### Alıştırma 1:
Film tanıtım metninde "Saeed Roustayi‘nin 75." ile başlayıp "mücadeleyi ustalıkla anlatıyor." ile biten bölümü aynen kopyalayın.
### Alıştırma 2:
İşlenecek satırlardan "Click the AccessoCustomerOut" ifadesini içeren satırla başlayıp "Viewport: 1072px width, 354px" ifadesini içeren satırla biten aralığı Markdown tablosuna dökün. Tabloda sıra numarası için "No", satırın kendisi için "Satır" sütunu bulunsun ve boş satırlar tabloya alınmasın.

#### Verilen Metin ####

Saeed Roustayi‘nin 75. Cannes Film Festivali‘nden FIPRECI ödülü ile dönen fakat kendi ülkesinde yasaklanan filmi Leila’s Brothers, yoksulluk içinde yaşayan Tahran’lı bir ailenin tek kızı olan Leila‘nın, ataerkiye, ailesine ve yoksulluğa karşı verdiği umutsuz mücadeleyi ustalıkla anlatıyor.
“Çocukken hayal ettiğim gelecek hiç böyle değildi.”

#### İşlenecek Satırlar ####

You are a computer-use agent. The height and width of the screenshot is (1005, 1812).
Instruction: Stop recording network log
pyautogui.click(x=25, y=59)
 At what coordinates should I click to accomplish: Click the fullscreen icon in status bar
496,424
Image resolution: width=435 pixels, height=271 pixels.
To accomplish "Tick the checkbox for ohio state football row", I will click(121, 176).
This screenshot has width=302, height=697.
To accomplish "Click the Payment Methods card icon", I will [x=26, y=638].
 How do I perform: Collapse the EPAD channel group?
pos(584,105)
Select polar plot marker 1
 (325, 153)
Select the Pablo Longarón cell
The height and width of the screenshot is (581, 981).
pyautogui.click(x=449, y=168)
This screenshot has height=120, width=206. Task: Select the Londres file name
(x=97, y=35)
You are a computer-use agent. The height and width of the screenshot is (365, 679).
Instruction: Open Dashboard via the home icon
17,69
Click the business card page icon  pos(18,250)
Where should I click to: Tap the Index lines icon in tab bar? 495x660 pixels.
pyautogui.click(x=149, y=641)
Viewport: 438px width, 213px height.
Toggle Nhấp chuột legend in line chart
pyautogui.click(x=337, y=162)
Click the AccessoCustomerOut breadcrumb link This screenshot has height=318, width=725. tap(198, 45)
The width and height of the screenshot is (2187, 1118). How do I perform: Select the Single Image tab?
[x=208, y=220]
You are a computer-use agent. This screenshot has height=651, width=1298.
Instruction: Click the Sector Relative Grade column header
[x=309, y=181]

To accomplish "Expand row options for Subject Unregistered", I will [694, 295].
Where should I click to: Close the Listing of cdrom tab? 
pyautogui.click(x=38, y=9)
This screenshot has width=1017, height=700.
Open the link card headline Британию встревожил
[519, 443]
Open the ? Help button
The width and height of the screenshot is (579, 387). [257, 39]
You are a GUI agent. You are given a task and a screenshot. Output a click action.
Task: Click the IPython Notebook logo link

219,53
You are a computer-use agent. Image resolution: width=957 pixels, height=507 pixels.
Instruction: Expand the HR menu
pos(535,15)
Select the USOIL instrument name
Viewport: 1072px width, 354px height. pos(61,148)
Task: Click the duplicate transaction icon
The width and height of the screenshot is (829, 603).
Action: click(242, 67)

####

### Nihai Yanıt 1:
Saeed Roustayi‘nin 75. Cannes Film Festivali‘nden FIPRECI ödülü ile dönen fakat kendi ülkesinde yasaklanan filmi Leila’s Brothers, yoksulluk içinde yaşayan Tahran’lı bir ailenin tek kızı olan Leila‘nın, ataerkiye, ailesine ve yoksulluğa karşı verdiği umutsuz mücadeleyi ustalıkla anlatıyor.

### Nihai Yanıt 2:
| No | Satır |
|---|---|
| 1 | Click the AccessoCustomerOut breadcrumb link This screenshot has height=318, width=725. tap(198, 45) |
| 2 | The width and height of the screenshot is (2187, 1118). How do I perform: Select the Single Image tab? |
| 3 | [x=208, y=220] |
| 4 | You are a computer-use agent. This screenshot has height=651, width=1298. |
| 5 | Instruction: Click the Sector Relative Grade column header |
| 6 | [x=309, y=181] |
| 7 | To accomplish "Expand row options for Subject Unregistered", I will [694, 295]. |
| 8 | Where should I click to: Close the Listing of cdrom tab?  |
| 9 | pyautogui.click(x=38, y=9) |
| 10 | This screenshot has width=1017, height=700. |
| 11 | Open the link card headline Британию встревожил |
| 12 | [519, 443] |
| 13 | Open the ? Help button |
| 14 | The width and height of the screenshot is (579, 387). [257, 39] |
| 15 | You are a GUI agent. You are given a task and a screenshot. Output a click action. |
| 16 | Task: Click the IPython Notebook logo link |
| 17 | 219,53 |
| 18 | You are a computer-use agent. Image resolution: width=957 pixels, height=507 pixels. |
| 19 | Instruction: Expand the HR menu |
| 20 | pos(535,15) |
| 21 | Select the USOIL instrument name |
| 22 | Viewport: 1072px width, 354px height. pos(61,148) |